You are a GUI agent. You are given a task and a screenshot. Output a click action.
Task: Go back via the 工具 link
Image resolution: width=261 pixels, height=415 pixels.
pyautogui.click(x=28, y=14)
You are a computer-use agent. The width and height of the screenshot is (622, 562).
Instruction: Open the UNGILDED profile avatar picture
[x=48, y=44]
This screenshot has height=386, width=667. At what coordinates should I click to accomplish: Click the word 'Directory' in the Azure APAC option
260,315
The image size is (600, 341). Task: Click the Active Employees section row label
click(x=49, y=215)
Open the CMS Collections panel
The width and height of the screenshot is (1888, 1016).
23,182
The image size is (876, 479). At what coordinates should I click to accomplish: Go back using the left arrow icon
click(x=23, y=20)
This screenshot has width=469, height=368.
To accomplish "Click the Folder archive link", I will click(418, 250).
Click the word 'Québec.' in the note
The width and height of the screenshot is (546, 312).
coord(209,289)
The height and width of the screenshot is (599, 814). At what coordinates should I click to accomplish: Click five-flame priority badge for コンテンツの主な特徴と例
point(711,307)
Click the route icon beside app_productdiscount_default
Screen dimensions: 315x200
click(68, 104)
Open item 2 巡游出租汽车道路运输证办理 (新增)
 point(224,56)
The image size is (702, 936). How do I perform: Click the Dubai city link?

════════════════════

Exercise description: Your response should be each line that includes the word "link", copied from the records.

Solved exercise:
Task: Go back via the 工具 link
To accomplish "Click the Folder archive link", I will click(418, 250).
The image size is (702, 936). How do I perform: Click the Dubai city link?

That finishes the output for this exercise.